Elle produit également le courrier d'une psychologue du service de médecine du travail du pôle santé public du CHU de [Localité 3] qui a reçu Mme [H] après son licenciement pour inaptitude définitive. Elle relate que celle-ci a fait état lors de l'entretien d'une dégradation des conditions de travail faisant suite au rachat de l'entreprise ce qui aurait entraîné une scission entre les équipes et l'encadrement de sorte que certains salariés auraient formulé à l'encontre de Mme [H] des propos décrédibilisants, remettant en question ses compétences et ses méthodes managériales auprès de la direction. La fouille de son bureau aurait été un événement source d'une décompensation psychologique ayant nécessité un arrêt maladie.

Mme [H] produit en outre les documents justifiant de son engagement dans le cadre du conflit collectif ayant opposé les salariés d'OBS à cette société à l'occasion du projet de reprise d'une partie de l'activité par la SA Jouve.

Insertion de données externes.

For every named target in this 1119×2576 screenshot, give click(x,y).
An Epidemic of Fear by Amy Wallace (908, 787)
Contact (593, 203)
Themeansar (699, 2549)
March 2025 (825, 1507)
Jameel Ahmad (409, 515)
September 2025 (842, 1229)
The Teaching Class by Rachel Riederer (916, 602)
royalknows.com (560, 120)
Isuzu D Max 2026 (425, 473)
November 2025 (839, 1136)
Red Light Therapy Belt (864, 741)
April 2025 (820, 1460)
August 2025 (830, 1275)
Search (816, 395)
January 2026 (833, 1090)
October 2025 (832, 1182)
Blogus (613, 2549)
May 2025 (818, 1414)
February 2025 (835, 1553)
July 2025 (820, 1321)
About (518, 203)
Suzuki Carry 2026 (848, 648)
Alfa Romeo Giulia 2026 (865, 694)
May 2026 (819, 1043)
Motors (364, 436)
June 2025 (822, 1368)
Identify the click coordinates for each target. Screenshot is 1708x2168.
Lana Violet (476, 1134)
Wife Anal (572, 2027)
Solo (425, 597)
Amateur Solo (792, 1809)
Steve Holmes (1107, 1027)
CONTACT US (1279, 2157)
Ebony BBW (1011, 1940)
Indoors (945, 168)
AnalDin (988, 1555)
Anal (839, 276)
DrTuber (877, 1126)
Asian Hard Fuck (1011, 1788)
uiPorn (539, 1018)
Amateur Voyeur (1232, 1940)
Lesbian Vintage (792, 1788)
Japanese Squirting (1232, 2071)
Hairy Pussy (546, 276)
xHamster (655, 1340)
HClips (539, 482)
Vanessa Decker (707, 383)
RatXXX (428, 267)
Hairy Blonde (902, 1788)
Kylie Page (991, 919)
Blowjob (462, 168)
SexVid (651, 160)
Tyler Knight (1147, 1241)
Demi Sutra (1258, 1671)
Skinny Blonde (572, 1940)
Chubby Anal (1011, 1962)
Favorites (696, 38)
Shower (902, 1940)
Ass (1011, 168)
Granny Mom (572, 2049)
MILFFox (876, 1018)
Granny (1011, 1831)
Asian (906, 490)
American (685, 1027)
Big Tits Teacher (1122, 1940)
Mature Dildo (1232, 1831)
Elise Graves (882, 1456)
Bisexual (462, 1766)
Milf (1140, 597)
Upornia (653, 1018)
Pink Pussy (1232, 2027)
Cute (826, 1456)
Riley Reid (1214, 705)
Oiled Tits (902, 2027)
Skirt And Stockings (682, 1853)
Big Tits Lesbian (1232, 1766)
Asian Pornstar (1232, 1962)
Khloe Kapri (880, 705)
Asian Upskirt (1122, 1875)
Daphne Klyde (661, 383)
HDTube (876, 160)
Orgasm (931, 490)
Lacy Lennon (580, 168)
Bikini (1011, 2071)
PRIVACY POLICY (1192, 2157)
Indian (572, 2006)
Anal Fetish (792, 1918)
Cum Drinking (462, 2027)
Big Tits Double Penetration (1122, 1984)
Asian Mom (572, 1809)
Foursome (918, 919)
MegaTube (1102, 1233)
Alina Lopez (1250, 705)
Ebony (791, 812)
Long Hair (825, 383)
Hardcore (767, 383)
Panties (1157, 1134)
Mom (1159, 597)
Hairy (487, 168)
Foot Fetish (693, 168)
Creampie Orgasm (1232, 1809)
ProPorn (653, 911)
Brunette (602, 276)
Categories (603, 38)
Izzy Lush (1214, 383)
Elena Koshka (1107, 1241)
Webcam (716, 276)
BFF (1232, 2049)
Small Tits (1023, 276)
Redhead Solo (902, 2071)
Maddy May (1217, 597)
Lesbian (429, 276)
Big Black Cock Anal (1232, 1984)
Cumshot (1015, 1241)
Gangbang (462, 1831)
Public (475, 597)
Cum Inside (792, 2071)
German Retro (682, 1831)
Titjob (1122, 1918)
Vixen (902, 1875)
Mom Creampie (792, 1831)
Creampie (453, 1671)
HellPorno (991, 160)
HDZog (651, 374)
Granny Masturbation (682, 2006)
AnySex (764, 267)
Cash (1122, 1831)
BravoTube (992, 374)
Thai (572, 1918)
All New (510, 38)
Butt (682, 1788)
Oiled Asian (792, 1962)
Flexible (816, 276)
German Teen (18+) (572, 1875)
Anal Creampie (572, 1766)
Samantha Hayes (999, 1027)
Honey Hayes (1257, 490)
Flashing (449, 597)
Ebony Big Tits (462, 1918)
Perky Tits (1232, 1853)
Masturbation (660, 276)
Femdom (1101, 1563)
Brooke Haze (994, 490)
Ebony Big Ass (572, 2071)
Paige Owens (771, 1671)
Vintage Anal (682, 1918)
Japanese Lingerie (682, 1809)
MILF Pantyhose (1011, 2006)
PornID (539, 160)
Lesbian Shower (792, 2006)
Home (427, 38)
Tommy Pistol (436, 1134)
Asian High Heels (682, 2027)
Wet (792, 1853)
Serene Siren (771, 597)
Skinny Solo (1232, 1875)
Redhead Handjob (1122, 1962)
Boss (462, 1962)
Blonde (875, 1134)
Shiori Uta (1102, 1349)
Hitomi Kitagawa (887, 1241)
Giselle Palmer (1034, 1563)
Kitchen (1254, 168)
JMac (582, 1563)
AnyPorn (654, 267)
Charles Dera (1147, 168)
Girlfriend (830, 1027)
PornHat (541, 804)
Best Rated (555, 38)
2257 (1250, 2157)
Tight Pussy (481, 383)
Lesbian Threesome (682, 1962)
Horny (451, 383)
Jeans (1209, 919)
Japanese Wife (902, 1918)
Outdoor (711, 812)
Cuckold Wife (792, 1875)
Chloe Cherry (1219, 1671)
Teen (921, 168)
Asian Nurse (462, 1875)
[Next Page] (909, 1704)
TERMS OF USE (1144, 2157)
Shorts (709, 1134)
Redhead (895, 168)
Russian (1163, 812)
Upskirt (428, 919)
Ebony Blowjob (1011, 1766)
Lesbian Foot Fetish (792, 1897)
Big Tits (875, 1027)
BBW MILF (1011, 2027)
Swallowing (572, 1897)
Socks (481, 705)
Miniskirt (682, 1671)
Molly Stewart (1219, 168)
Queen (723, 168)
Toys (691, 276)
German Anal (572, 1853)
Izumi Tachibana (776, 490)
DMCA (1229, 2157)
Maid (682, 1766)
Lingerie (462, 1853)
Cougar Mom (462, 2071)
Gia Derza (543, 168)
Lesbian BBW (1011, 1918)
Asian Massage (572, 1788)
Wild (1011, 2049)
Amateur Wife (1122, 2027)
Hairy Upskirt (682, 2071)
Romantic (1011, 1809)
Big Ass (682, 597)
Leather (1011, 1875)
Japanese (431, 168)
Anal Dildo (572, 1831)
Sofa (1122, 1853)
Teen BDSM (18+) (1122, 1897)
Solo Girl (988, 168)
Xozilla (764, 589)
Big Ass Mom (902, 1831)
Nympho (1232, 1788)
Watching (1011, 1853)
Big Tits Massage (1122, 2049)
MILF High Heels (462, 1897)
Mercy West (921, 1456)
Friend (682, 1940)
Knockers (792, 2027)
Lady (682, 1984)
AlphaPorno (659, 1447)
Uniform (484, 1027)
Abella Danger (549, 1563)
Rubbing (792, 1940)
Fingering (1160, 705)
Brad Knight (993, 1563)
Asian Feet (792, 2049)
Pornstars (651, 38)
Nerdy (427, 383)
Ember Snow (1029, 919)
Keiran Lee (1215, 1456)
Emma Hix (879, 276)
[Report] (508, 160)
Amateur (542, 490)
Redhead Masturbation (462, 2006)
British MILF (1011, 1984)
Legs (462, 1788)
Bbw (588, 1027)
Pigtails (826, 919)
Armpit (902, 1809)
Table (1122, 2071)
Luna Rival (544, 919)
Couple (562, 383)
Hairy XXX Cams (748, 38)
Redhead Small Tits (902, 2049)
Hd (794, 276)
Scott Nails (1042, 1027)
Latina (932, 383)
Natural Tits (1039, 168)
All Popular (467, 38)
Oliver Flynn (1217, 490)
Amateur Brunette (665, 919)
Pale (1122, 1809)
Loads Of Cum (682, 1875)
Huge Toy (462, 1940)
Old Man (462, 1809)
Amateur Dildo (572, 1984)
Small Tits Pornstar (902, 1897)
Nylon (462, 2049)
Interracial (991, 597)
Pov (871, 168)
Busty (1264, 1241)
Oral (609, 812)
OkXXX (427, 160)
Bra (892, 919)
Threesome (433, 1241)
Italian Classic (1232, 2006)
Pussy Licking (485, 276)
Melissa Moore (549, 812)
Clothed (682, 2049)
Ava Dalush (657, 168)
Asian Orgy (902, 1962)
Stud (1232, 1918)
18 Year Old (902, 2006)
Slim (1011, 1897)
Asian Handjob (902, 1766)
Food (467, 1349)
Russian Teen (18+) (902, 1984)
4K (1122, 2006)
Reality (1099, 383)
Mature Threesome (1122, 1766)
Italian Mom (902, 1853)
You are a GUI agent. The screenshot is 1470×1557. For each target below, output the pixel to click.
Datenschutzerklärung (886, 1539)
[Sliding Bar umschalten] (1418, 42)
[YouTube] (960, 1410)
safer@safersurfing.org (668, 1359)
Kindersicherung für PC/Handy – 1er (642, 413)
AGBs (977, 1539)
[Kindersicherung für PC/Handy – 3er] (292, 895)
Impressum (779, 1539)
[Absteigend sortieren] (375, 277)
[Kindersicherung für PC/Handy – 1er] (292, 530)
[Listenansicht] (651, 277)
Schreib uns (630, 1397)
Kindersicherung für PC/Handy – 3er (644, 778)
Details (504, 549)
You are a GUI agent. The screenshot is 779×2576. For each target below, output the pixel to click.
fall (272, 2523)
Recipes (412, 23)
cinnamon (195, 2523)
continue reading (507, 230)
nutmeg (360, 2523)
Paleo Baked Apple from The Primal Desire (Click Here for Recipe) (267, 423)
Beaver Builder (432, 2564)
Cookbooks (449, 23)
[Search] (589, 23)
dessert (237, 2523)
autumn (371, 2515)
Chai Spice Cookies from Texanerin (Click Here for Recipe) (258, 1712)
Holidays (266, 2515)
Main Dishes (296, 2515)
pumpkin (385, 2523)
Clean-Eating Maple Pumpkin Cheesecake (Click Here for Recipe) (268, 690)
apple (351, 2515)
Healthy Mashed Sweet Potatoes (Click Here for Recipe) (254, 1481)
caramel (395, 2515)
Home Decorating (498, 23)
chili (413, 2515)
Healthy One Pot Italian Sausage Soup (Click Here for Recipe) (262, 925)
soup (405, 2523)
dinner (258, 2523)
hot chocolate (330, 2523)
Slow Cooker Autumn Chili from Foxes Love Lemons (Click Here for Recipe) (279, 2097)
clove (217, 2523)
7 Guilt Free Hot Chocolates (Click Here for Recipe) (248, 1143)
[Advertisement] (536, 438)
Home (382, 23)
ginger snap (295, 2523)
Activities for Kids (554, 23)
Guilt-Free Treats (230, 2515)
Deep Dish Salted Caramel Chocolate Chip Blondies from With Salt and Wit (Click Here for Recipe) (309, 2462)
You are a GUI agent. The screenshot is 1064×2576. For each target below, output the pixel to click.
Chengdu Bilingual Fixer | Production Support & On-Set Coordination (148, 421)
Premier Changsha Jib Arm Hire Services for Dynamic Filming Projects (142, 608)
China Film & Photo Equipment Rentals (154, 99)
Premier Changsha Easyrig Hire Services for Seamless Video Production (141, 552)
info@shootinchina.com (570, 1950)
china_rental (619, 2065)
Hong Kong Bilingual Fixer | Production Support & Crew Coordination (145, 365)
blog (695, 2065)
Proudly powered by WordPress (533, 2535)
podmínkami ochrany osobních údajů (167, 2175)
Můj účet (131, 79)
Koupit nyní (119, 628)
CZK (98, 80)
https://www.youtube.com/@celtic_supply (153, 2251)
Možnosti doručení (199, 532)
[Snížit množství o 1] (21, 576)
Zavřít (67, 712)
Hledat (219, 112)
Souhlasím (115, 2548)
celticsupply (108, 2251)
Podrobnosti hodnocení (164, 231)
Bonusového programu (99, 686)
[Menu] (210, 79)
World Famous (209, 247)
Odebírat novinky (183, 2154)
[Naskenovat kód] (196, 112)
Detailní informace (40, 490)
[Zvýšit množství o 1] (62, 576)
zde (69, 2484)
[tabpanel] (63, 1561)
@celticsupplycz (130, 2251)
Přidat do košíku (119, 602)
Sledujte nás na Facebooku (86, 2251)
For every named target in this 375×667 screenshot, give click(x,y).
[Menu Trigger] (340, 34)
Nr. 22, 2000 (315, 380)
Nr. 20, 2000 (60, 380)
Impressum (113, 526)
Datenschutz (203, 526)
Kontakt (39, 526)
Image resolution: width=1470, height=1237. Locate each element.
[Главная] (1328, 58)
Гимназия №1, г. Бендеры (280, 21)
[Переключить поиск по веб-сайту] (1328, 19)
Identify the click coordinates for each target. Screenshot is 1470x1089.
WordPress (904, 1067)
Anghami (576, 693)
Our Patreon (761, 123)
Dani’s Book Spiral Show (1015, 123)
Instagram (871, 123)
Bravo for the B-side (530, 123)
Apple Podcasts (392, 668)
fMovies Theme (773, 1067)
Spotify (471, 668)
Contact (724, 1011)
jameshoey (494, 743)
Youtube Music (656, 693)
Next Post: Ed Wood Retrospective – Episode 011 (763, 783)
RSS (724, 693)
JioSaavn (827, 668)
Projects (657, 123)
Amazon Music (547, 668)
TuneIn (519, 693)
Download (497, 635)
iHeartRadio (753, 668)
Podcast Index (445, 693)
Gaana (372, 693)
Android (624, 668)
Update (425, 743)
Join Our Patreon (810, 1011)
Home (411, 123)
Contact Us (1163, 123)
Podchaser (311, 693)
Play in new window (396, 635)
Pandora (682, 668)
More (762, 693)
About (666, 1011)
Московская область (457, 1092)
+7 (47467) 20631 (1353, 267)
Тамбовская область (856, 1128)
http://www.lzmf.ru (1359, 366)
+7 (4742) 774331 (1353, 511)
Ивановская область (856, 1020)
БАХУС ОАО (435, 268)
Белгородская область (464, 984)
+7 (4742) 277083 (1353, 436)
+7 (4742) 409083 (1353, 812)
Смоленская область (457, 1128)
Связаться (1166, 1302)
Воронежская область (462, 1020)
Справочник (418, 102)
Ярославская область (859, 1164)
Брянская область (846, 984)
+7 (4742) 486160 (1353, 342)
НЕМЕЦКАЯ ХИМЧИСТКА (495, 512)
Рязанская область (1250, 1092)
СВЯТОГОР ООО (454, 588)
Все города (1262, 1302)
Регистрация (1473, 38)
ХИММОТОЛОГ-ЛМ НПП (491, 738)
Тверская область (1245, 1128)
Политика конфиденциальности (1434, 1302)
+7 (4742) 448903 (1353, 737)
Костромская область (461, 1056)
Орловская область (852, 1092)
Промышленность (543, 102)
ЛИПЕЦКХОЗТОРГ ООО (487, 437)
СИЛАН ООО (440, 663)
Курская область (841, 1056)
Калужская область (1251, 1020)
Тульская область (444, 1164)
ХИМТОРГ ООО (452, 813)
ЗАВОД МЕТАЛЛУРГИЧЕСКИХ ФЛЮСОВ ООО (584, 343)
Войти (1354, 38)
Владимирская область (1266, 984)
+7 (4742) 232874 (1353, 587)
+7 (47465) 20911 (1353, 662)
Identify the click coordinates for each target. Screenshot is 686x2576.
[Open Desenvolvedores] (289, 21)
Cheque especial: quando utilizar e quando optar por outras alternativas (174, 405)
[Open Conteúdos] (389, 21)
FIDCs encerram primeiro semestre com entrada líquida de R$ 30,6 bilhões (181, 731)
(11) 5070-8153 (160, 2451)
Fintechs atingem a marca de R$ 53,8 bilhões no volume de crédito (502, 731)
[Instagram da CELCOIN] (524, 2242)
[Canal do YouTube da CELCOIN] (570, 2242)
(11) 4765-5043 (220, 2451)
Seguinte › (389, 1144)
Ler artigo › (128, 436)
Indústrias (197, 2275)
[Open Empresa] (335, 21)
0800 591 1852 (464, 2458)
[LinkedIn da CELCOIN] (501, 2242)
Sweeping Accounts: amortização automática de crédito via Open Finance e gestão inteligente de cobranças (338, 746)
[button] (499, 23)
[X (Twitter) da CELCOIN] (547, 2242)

Mme [H] produit enfin différentes attestations relatant également l'historique du conflit au moment de la cession de l'activité Cofinoga ainsi que la scission de l'équipe d'encadrement et les comportements qui en sont résultés en particulier à l'égard de Mme [K] [H] qui était l'une des responsables d'unité. Ainsi, une encadrante aurait sciemment mené 'un travail de sape', entraînant dans son sillage une partie des intérimaires, se serait livrée à un dénigrement, aurait émis des jugements ou des sous-entendus sur les modes de fonctionnement notamment de Mme [H], aurait semé la zizanie et créé la suspicion, cherchant à diviser pour mieux régner, produisant un état de malaise, se donnant, aux yeux des intérimaires, un niveau de décision qu'elle n'avait pas, sortant de son rôle de responsable d'unité par des comportements de favoritisme, perturbant le fonctionnement de la production et agissant sur le moral et la motivation des équipes.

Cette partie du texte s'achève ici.